The Boy from the Green wrote:
This Tory Government was not elected, it needs the support of the LibDems. Now we will see see the true colour of Nick Clegg. Will it be Blue?
It was elected, they won the most seats, they took up the option of forming a coalition after Labour had tried and failed to do the same.

Bone_idle18 says...
12:23pm Wed 5 Sep 12

If you think Greenfield sites present traffic and infrastructure issues, then Brownfield are 100 times as problematic. they are generally already in over-congested areas, so adding extra housing is far worse.

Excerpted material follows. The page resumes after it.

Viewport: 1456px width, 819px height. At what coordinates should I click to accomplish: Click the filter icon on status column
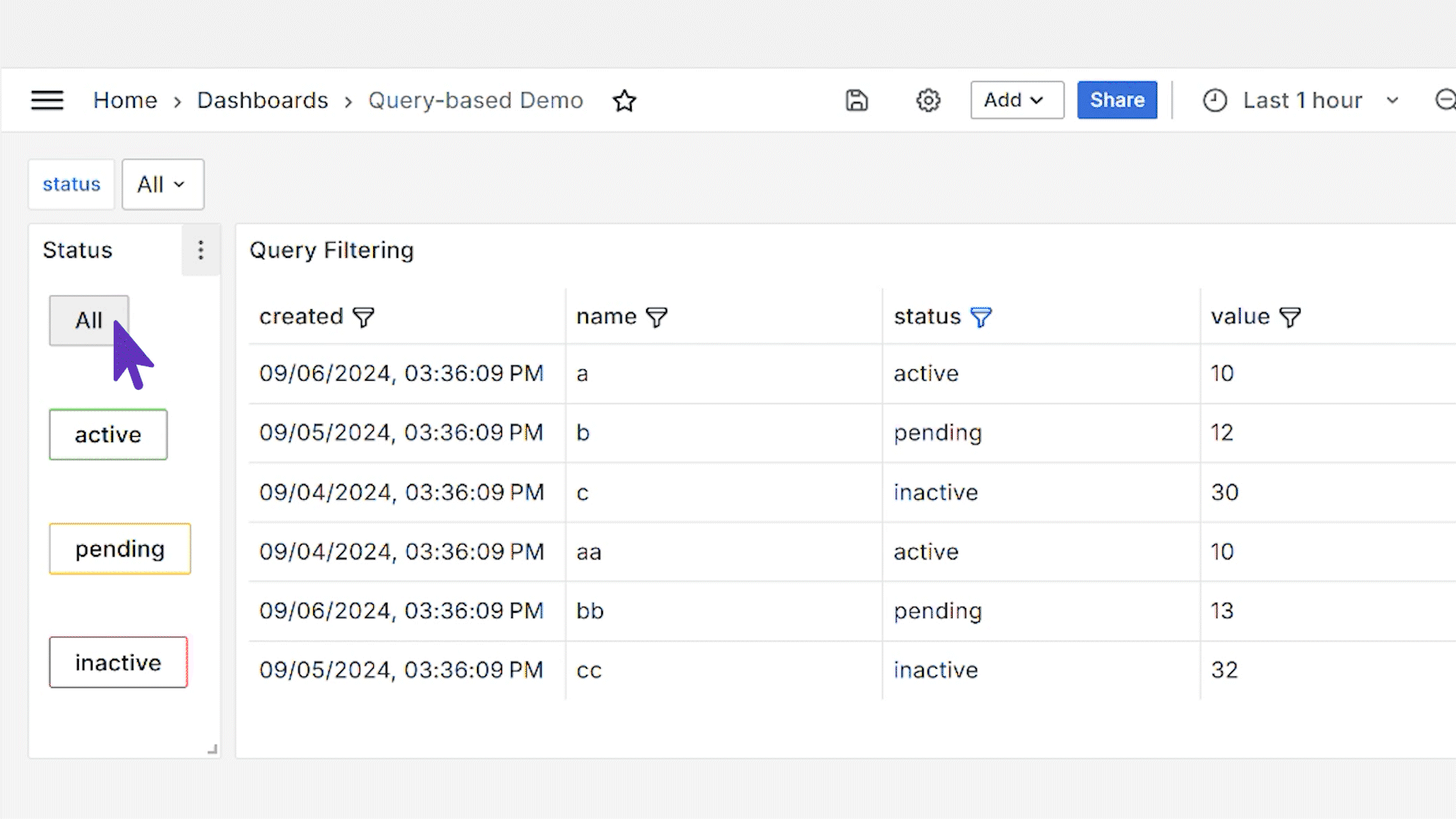(x=980, y=316)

This is why traffic concerns are a mute argument against Rural developments.
.
Also, where do people propose all the extra pupils will fit in the inner-city schools? Far more room for expansion in rural areas.
.
Unfortunately, the only answer to the housing issues (apart from sterilisation) is to build on Green spaces in areas that are desirable, this then frees up more affordable housing.

Jackie Thompson says...
7:05pm Wed 5 Sep 12

Sadly, developers want access to the greenbelt because they can build houses there that people who have a fair amount of money will buy. They aren't one jot interested in building houses for the growing inner city/urban population that don't have any money. The choice isn't between green belt homes for the masses or urban homes on brownfield sites for them. If we allow developers to cherry pick greenbelt sites then they won't touch brownfield sites with a barge pole and all those inner city folk will still be in the inner city but they'll be struggling to find decent houses.

There's also another point that needs making. If you build all over the green belt it stops being green and becomes just another bit of urban sprawl. Its a self defeating proposition.

Daftaperth says...
10:40pm Thu 6 Sep 12

Bone_idle18 wrote:
If you think Greenfield sites present traffic and infrastructure issues, then Brownfield are 100 times as problematic. they are generally already in over-congested areas, so adding extra housing is far worse.

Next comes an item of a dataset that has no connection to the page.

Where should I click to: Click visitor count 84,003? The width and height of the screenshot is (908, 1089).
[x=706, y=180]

This is why traffic concerns are a mute argument against Rural developments.
.
Also, where do people propose all the extra pupils will fit in the inner-city schools? Far more room for expansion in rural areas.
.
Unfortunately, the only answer to the housing issues (apart from sterilisation) is to build on Green spaces in areas that are desirable, this then frees up more affordable housing.
The comment about inner city schools is a nonsense. Villages are expanding alarmingly and the schools are not expanding with them. We had to appeal to get into our village school just over a quarter of a mile away because it was full. The council representative at the appeal hearing said that besides the school we had been offered over three and a half miles away, the next nearest school with places left was an inner city school Over six miles away. Developers don't want to build on brownfield because it is more expensive. People in rural locations don't want more houses built because the infrastructure is already under immense pressure and proper consideration is not given to this when granting planning applications. It is not just extra traffic, public transport in rural areas is inadequate, doctors surgeries etc cannot cope and policing is poor, due to needs in the inner city areas. The council have proved time and again that they will not provide extra space in village schools when new houses are built, preferring to send children out of their communities to other schools. This is the start of the demise of village communities when children are excluded from them right fom the start.